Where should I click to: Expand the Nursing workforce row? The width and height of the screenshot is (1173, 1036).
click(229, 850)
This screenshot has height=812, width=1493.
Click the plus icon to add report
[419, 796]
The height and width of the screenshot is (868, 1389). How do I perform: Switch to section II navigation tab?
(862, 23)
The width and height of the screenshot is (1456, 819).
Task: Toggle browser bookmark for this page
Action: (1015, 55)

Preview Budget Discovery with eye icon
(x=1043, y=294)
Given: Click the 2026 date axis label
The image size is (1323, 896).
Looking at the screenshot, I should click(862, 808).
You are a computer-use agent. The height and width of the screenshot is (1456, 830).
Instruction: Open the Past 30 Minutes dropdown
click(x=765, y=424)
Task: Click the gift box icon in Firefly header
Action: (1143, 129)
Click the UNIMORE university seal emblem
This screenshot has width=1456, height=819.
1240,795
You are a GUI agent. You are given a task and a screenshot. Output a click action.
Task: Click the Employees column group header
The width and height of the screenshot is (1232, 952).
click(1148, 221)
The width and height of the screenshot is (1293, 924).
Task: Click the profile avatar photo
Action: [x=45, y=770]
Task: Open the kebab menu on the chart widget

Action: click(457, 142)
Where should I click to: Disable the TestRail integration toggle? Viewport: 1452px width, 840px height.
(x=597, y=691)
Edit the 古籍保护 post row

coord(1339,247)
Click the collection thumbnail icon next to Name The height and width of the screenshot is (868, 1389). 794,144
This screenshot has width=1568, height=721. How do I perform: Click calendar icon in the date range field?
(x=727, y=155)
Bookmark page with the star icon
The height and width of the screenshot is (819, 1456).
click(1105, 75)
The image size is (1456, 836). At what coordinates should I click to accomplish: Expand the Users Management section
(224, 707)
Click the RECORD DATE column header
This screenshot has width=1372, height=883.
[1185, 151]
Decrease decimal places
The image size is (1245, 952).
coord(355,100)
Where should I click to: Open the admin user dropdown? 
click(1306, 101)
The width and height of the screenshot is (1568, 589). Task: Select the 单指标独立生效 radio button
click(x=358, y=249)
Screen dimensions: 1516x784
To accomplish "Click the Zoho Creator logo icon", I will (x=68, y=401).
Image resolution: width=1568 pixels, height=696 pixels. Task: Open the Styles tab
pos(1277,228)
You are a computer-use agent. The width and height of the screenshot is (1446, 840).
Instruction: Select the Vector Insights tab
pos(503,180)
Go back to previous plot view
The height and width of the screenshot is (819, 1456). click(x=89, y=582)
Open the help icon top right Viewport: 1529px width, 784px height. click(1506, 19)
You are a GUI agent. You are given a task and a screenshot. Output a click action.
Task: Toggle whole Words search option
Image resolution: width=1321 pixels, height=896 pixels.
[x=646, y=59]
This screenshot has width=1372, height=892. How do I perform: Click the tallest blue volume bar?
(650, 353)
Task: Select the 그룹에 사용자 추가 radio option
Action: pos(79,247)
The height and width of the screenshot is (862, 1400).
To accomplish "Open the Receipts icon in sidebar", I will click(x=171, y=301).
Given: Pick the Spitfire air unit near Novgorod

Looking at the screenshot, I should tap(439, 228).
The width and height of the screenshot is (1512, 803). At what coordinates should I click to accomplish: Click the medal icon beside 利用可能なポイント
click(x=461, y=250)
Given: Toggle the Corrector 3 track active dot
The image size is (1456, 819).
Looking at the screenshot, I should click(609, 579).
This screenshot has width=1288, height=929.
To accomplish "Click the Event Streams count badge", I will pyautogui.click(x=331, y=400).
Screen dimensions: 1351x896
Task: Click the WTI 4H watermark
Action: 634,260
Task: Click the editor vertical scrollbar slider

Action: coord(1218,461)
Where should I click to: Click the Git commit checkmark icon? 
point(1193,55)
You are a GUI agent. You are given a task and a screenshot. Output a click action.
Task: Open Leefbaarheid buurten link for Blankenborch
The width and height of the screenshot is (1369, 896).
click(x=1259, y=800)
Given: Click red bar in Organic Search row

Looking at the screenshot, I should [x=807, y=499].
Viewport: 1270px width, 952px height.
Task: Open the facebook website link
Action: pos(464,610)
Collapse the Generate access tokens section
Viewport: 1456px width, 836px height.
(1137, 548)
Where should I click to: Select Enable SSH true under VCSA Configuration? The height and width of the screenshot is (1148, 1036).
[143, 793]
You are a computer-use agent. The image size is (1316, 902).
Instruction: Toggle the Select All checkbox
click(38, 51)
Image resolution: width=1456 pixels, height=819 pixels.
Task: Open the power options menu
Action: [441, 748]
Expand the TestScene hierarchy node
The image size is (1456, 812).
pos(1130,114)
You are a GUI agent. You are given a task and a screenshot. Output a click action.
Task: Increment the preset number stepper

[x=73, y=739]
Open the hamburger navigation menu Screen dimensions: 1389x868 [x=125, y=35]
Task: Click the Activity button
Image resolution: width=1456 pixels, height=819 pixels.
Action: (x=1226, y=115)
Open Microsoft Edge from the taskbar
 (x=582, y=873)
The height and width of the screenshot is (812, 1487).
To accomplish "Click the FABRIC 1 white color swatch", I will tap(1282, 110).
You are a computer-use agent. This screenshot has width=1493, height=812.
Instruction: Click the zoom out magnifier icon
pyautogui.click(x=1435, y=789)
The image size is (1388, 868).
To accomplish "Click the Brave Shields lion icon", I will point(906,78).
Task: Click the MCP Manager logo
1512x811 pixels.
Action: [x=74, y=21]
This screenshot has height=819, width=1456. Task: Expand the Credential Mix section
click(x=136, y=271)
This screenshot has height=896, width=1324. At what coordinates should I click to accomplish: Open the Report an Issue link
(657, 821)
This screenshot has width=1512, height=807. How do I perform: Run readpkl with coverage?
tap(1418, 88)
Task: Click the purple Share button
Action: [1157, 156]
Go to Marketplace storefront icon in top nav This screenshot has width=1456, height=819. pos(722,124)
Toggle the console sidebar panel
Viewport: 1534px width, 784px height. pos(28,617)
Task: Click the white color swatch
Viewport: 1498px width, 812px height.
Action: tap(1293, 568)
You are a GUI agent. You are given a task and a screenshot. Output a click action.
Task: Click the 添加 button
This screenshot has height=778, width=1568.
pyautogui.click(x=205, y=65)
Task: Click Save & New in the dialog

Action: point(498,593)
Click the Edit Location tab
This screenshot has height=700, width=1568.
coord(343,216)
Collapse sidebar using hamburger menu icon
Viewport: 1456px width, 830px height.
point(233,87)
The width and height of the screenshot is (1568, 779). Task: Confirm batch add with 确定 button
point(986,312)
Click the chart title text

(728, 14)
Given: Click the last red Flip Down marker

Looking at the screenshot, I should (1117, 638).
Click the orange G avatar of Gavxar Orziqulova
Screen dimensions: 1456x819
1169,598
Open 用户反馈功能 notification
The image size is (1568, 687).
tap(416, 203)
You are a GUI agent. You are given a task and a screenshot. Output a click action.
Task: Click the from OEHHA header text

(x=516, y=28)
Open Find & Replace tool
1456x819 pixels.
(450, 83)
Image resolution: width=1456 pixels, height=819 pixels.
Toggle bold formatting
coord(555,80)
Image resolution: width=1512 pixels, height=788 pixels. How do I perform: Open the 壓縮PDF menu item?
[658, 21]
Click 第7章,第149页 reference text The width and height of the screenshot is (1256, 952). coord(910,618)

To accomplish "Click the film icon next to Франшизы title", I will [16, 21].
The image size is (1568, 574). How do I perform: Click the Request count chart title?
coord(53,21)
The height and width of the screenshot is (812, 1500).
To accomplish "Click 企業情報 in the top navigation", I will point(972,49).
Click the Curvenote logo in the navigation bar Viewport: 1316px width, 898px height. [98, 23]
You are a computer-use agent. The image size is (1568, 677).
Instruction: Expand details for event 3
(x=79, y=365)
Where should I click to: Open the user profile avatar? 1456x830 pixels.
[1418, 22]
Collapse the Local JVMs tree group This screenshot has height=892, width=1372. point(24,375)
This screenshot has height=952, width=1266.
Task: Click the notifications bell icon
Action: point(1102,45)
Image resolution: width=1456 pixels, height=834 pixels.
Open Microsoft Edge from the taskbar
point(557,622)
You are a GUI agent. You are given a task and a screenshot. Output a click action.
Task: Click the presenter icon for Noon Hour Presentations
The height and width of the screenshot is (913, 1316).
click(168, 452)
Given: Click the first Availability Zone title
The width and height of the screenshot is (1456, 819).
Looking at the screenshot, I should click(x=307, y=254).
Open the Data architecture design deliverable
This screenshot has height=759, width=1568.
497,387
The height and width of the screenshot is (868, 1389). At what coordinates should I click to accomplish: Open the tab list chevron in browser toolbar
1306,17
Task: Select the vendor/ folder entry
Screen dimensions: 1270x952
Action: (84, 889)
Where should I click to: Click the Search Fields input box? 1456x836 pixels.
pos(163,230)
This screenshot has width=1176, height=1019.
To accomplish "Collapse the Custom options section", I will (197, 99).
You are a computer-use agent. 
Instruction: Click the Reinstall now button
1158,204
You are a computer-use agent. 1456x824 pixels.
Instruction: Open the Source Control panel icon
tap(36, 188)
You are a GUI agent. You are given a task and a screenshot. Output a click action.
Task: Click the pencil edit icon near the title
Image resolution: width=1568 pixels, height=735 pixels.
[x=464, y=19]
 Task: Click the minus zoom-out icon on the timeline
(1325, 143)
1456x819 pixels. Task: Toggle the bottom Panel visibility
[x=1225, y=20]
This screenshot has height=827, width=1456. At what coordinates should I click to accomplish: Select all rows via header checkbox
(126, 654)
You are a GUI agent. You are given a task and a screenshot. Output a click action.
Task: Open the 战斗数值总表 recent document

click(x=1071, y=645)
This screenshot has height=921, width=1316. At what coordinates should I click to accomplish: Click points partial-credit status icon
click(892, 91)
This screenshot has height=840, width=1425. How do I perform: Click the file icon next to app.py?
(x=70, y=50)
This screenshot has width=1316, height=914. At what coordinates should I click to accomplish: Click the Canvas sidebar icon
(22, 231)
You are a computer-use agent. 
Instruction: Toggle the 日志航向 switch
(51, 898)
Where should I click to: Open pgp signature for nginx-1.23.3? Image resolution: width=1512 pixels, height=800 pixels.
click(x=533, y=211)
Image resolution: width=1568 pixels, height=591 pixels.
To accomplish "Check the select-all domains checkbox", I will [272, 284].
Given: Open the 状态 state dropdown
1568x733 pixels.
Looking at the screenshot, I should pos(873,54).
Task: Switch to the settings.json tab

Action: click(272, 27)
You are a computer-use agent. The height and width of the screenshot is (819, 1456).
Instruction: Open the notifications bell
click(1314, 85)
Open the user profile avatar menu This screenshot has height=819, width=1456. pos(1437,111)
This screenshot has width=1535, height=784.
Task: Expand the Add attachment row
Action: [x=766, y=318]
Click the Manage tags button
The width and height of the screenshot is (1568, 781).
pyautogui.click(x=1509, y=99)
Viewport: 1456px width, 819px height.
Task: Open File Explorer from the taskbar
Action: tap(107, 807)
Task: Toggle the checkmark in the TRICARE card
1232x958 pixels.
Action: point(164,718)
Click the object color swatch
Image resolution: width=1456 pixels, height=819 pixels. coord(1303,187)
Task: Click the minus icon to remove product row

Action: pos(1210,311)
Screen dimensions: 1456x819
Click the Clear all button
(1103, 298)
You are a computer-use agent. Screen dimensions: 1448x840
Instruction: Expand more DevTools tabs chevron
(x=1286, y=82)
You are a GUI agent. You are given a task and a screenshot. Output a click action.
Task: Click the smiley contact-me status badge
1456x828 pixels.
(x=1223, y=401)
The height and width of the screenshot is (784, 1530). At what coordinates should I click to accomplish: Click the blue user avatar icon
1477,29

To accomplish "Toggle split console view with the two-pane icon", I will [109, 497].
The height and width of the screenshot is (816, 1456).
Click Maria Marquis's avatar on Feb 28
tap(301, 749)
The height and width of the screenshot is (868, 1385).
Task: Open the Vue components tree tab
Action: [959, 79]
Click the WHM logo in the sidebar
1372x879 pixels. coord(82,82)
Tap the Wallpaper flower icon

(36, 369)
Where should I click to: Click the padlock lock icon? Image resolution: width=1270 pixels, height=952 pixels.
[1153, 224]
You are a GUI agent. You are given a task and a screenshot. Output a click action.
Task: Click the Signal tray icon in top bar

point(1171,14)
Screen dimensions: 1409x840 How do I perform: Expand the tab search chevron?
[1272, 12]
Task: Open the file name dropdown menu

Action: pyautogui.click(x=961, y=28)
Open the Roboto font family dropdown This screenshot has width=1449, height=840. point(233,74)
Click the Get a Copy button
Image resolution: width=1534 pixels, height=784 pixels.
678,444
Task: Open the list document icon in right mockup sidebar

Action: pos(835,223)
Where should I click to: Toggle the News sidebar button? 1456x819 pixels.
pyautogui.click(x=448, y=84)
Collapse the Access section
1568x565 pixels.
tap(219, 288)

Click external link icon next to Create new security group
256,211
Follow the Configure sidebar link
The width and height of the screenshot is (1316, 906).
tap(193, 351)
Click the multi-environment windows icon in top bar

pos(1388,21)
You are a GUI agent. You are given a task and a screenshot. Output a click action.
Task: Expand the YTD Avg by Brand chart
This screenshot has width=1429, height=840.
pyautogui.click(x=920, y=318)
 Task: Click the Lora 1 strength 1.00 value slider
- - -
#### Task requirements
Using the records above, copy word for word the line with "Given: Click the 2026 date axis label", the line with "is (1456, 830).", and every line between them.

#### Answer area
Given: Click the 2026 date axis label
The image size is (1323, 896).
Looking at the screenshot, I should click(862, 808).
You are a computer-use agent. The height and width of the screenshot is (1456, 830).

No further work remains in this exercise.